Il numero degli utenti di Internet in Cina ha superato quota 500 milioni l’anno scorso, secondo uno studio del China Internet Network Information Center, un gruppo di industrie tecnologiche gestito dal governo. Cifre che testimoniano il boom della rete in atto nello Stato comunista, a dispetto delle repressioni sociali e politiche.
Gli internauti cinesi hanno infatti raggiunto i 513 milioni lo scorso dicembre, il 12% in più dell’anno precedente. E anche i giganti del web locale, come il motore di ricerca Baidu, il portale di informazione Sina Corp. e il provider di giochi e servizi di messaging Tencent Holdings hanno aggiunto milioni di utenti, aumentando così il profilo di un settore sempre più lucrativo.
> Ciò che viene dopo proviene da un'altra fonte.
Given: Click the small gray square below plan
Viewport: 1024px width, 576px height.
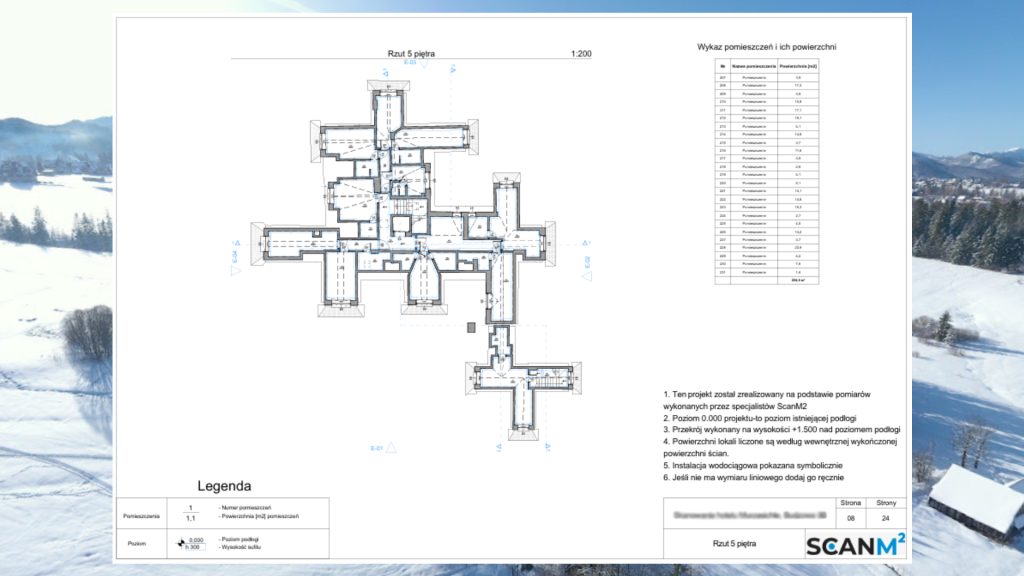Looking at the screenshot, I should click(x=471, y=326).
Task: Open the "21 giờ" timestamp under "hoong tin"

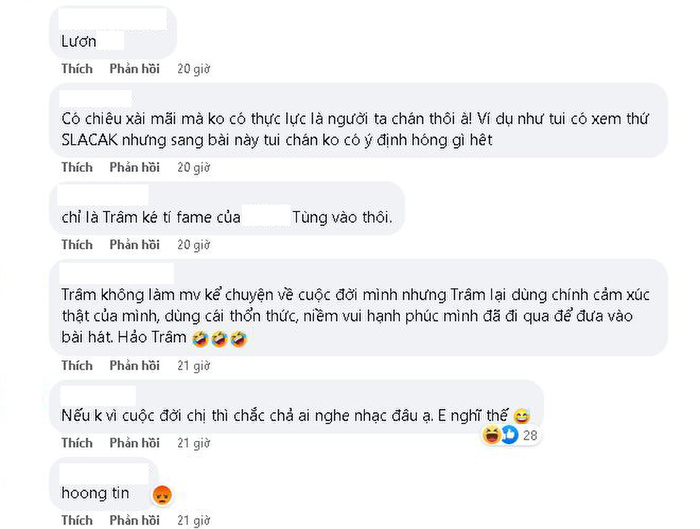Action: point(193,520)
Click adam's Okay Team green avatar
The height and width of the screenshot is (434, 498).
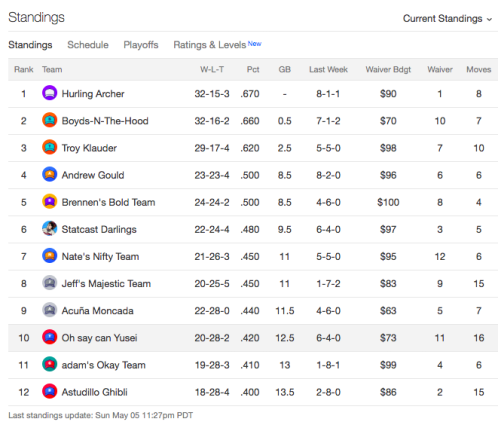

Ma il 2011 è stato anche l’anno del grande successo dei microblog cinesi, divenuti motori della pubblica opinione che spesso hanno sfidato l’autorità delle notizie di Stato. Il numero di tali utenti è quadruplicato nel giro di un anno, raggiungendo i 250 milioni. Noti in Cina come ‘weibo’, seguono l’esempio di Twitter, consentendo agli utenti di postare brevi messaggi con link che possono quindi essere letti dai loro follower.
La velocità di questi servizi creano difficoltà per i censori del governo, che hanno avuto più successo a bloccare l’accesso a siti stranieri come Facebook, YouTube e lo stesso Twitter utilizzando filtri. Lo scorso mese, alcune città hanno annunciato nuove regole che costringerebbero gli utenti dei microblog a registrare i loro account con i nomi di battesimo, rendendo più rischioso per i singoli cittadini sfidare apertamente le autorità.
Il settore Internet è l’unica grande industria della Cina ancora dominata dalle aziende private. Ma, data l’attenzione del governo a ristabilire l’ordine, il 2012 potrebbe essere decisivo nell’indicare quanto i leader dello Stato intenderanno mettere la mordacchia al web (e così a un mercato ricco di potenziale).